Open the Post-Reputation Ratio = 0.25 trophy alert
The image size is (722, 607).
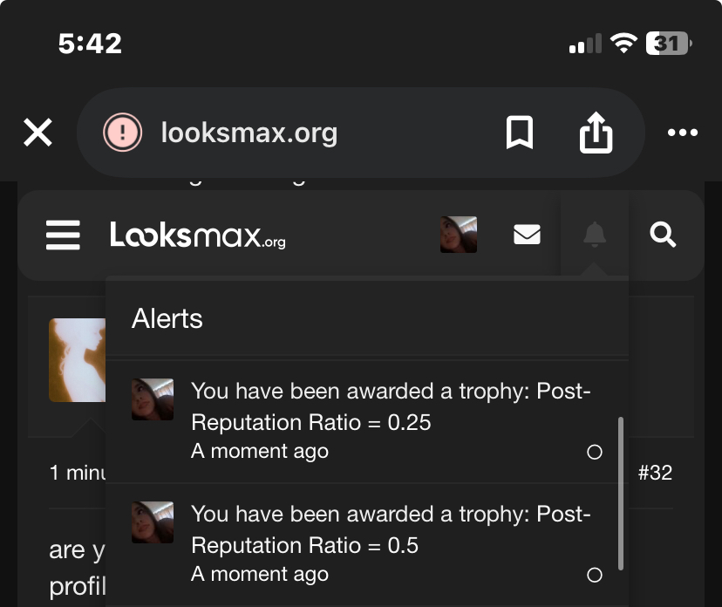[391, 407]
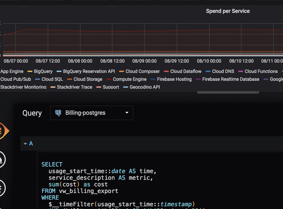Toggle the Cloud Storage legend series
The height and width of the screenshot is (209, 283).
tap(88, 79)
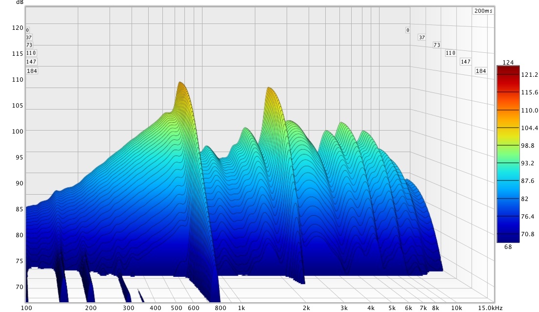Click the right-side 184 time axis label

[x=481, y=71]
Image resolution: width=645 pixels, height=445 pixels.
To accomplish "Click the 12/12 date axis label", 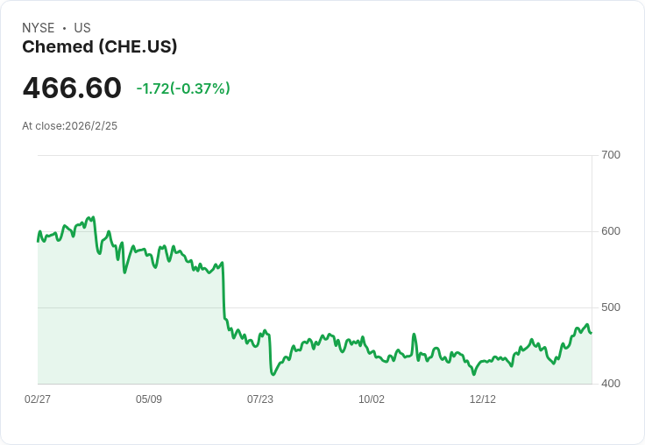I will pyautogui.click(x=483, y=399).
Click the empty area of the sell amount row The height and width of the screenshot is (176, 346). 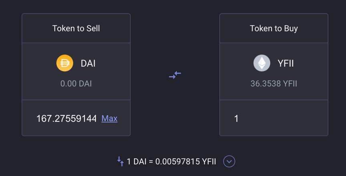click(x=29, y=119)
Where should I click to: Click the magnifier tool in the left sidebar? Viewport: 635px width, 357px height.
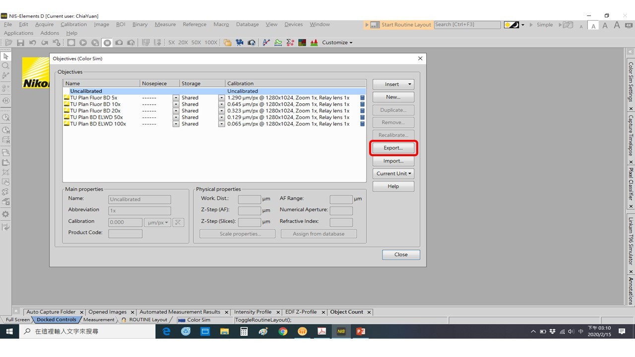point(6,66)
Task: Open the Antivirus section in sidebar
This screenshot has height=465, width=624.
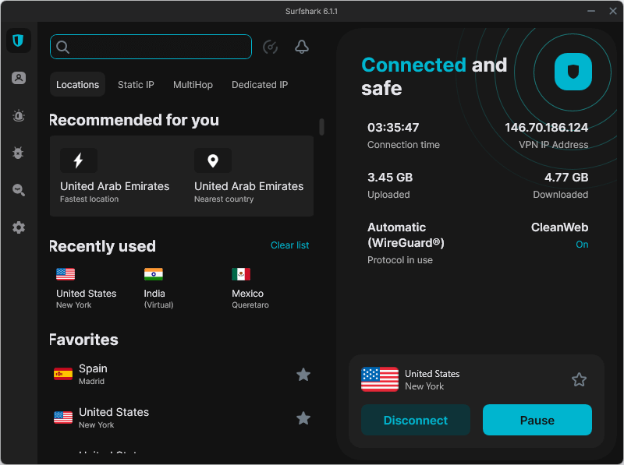Action: pos(18,153)
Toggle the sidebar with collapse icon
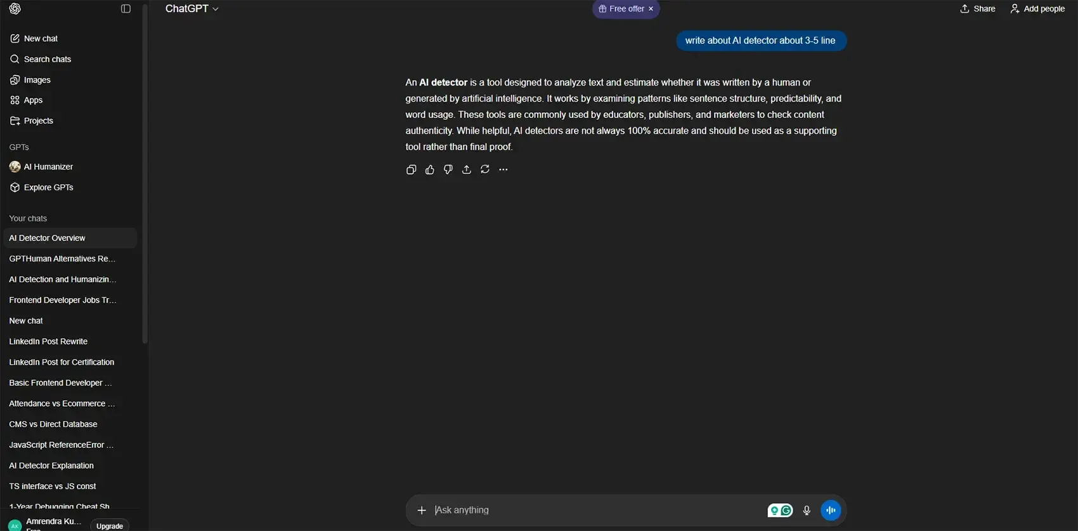Image resolution: width=1078 pixels, height=531 pixels. [x=126, y=9]
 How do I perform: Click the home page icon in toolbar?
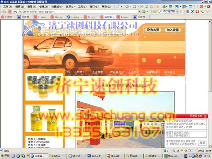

· · · ·

Pictures are to be dropped, and the lines from the line with "Toggle the sidebar with collapse icon" through the end of the material above are to be reproduced exactly.

> **Your solution**:
Toggle the sidebar with collapse icon
Image resolution: width=1078 pixels, height=531 pixels. [x=126, y=9]
 How do I perform: Click the home page icon in toolbar?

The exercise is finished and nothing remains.